__Work request__
Copy out every line of the records below, swapping "Locate an element on the screen" for "Find an element on the screen" wherever it appears and leaving everything else unchanged.

__Provided information__
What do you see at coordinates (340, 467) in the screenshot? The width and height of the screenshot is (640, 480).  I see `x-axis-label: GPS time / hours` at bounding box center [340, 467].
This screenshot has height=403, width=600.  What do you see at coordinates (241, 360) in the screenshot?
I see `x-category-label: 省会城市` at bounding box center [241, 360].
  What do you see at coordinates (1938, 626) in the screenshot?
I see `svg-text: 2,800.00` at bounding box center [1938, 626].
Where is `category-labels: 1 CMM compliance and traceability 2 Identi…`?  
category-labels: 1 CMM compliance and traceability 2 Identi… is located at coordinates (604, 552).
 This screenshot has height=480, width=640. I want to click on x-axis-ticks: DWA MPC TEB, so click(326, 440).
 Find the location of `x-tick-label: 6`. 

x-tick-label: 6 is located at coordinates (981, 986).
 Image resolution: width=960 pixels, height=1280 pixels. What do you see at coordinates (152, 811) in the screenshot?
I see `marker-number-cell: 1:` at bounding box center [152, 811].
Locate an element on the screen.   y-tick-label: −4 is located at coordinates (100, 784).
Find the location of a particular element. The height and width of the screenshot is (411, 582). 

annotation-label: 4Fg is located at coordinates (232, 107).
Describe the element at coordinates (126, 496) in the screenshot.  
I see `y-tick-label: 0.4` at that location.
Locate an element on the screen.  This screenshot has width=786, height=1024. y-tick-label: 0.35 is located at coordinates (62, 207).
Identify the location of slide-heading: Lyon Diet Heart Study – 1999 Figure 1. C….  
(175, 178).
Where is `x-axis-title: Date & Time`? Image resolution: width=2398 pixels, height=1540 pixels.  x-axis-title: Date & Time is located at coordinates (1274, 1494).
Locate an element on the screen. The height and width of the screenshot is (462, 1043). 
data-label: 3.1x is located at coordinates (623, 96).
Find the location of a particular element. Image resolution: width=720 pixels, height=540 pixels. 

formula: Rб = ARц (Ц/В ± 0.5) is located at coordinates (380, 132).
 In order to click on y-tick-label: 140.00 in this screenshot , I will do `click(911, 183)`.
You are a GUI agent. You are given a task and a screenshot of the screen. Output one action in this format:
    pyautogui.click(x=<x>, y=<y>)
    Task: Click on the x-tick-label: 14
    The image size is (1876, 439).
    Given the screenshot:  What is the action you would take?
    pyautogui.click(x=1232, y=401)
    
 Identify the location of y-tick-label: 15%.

__Problem solution__
What do you see at coordinates (340, 467) in the screenshot? The width and height of the screenshot is (640, 480).  I see `x-axis-label: GPS time / hours` at bounding box center [340, 467].
This screenshot has height=403, width=600.  What do you see at coordinates (241, 360) in the screenshot?
I see `x-category-label: 省会城市` at bounding box center [241, 360].
  What do you see at coordinates (1938, 626) in the screenshot?
I see `svg-text: 2,800.00` at bounding box center [1938, 626].
Where is `category-labels: 1 CMM compliance and traceability 2 Identi…`?  
category-labels: 1 CMM compliance and traceability 2 Identi… is located at coordinates (604, 552).
 This screenshot has height=480, width=640. I want to click on x-axis-ticks: DWA MPC TEB, so click(326, 440).
 Find the location of `x-tick-label: 6`. 

x-tick-label: 6 is located at coordinates (981, 986).
 Image resolution: width=960 pixels, height=1280 pixels. What do you see at coordinates (152, 811) in the screenshot?
I see `marker-number-cell: 1:` at bounding box center [152, 811].
Find an element on the screen.   y-tick-label: −4 is located at coordinates (100, 784).
Find the location of a particular element. The height and width of the screenshot is (411, 582). 

annotation-label: 4Fg is located at coordinates (232, 107).
Describe the element at coordinates (126, 496) in the screenshot.  
I see `y-tick-label: 0.4` at that location.
Find an element on the screen.  This screenshot has width=786, height=1024. y-tick-label: 0.35 is located at coordinates (62, 207).
Identify the location of slide-heading: Lyon Diet Heart Study – 1999 Figure 1. C….  
(175, 178).
Where is `x-axis-title: Date & Time`? Image resolution: width=2398 pixels, height=1540 pixels.  x-axis-title: Date & Time is located at coordinates (1274, 1494).
Find an element on the screen. The height and width of the screenshot is (462, 1043). 
data-label: 3.1x is located at coordinates (623, 96).
Find the location of a particular element. Image resolution: width=720 pixels, height=540 pixels. 

formula: Rб = ARц (Ц/В ± 0.5) is located at coordinates (380, 132).
 In order to click on y-tick-label: 140.00 in this screenshot , I will do `click(911, 183)`.
You are a GUI agent. You are given a task and a screenshot of the screen. Output one action in this format:
    pyautogui.click(x=<x>, y=<y>)
    Task: Click on the x-tick-label: 14
    The image size is (1876, 439).
    Given the screenshot:  What is the action you would take?
    pyautogui.click(x=1232, y=401)
    
 Identify the location of y-tick-label: 15%.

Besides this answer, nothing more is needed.